Energy-Efficient Ammonia Synthesis from Nitrate via CoNi Alloys Incorporated in Carbon Frameworks
Fengcai Lei, Yiming Zhang, Mengmeng Xu, Kun Li, Menghan Zhang, Ruixue Huai, Junfeng Xie, Pin Hao, Guanwei Cui, Bo Tang
Abstract
As a nitrogen-containing source, nitrate is regarded as a promising precursor for generating ammonia (NH 3 ) through electrochemical processes that can potentially mitigate the problem of groundwater contamination and the hydrogen-carrier energy crisis.

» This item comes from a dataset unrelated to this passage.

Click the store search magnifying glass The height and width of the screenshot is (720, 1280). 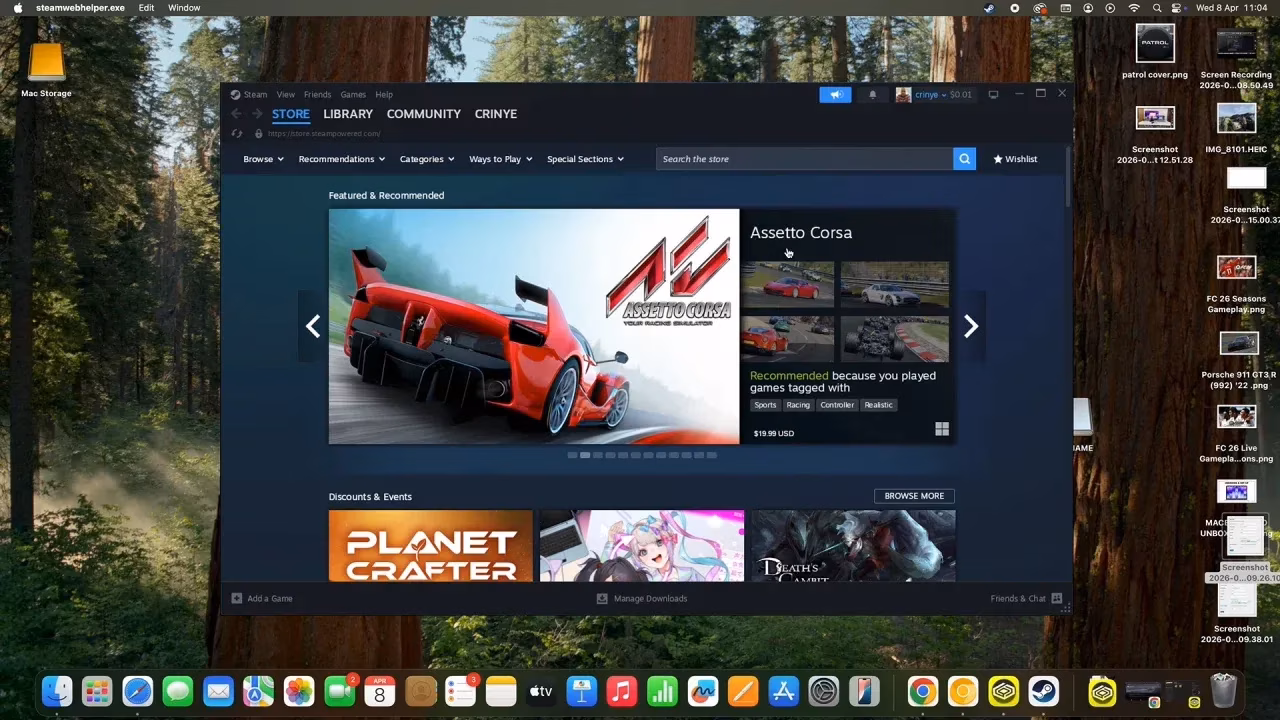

Herein, we report a cobalt zeolitic imidazolate framework (ZIF-67)-derived catalyst of CoNi alloys incorporated in N-doped carbon frameworks for nitrate electroreduction. Computational results obtained using the density functional theory give a deep insight that the structure of CoNi alloys embedded in the N-doped carbon skeleton can inhibit the production of hydrogen and facilitate the hydrogenation of *NO intermediates. The enriched active sites from the ZIF-67-derived structure and the introduction of Ni in the catalyst afford desirable electrocatalytic performance. Finally, the optimized CoNi@NC hybrid can achieve an ammonia production of 168 mmol g cat –1 h –1 and a Faradaic efficiency of ∼93% at a potential as low as −0.1 V vs reversible hydrogen electrode (RHE). The highest yield rate of 1254 mmol g cat –1 h –1 can be detected at −0.6 V vs RHE. This study can inspire further development of non-noble metal-based hybrid electrocatalysts for nitrate reduction and also anticipation into sustainable synthesis of carbon-related fuels from CO 2 reduction.